TEXT OF STORY
STEVE CHIOTAKIS: After going bankrupt and getting bailed out by the U.S. government, GM -- General Motors -- may now sell a stake of its company to China's largest state-owned automaker, SAIC. The company has reportedly expressed an interest in buying GM shares for the company's IPO later this fall. The Chinese owning a portion of an American
icon may rattle some.
But as Marketplace's China bureau chief Rob Schmitz reports, it's a more natural partnership than you might think.
ROB SCHMITZ: GM sells more cars in China than in the U.S., thanks to its 13-year-old joint venture with SAIC. That's why you see more Buicks than Toyotas on Chinese roads. So SAIC wanting to own a share of GM is hardly shocking.
PAUL NEWTON: From an industry perspective, it makes a whole lot of sense.
That's IHS auto industry analyst Paul Newton. He says the two companies are already developing energy-efficient engines together, and GM has moved almost all its advanced technology development to new Chinese R&D labs.

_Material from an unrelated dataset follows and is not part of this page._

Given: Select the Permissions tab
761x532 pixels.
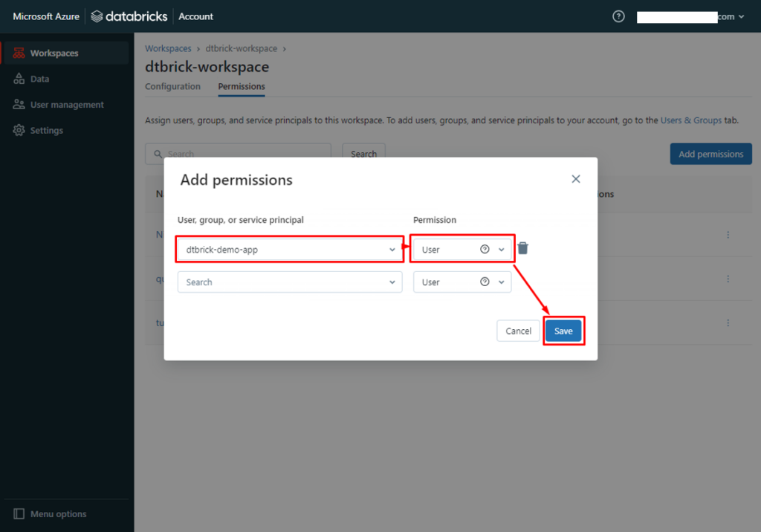Looking at the screenshot, I should pyautogui.click(x=242, y=86).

NEWTON: So from the perspective of who owns them, then why a financial institution when you can have someone who has a complete vested interest in your success?
The relationship between GM and China is so cozy that the two are working on a communist propaganda film together. Coming to a theater not-so-near you: "Birth of a Party," a celebration of the 90th anniversary of the Chinese Communist Party. The film's official sponsor? Cadillac.
In Shanghai, I'm Rob Schmitz, for Marketplace.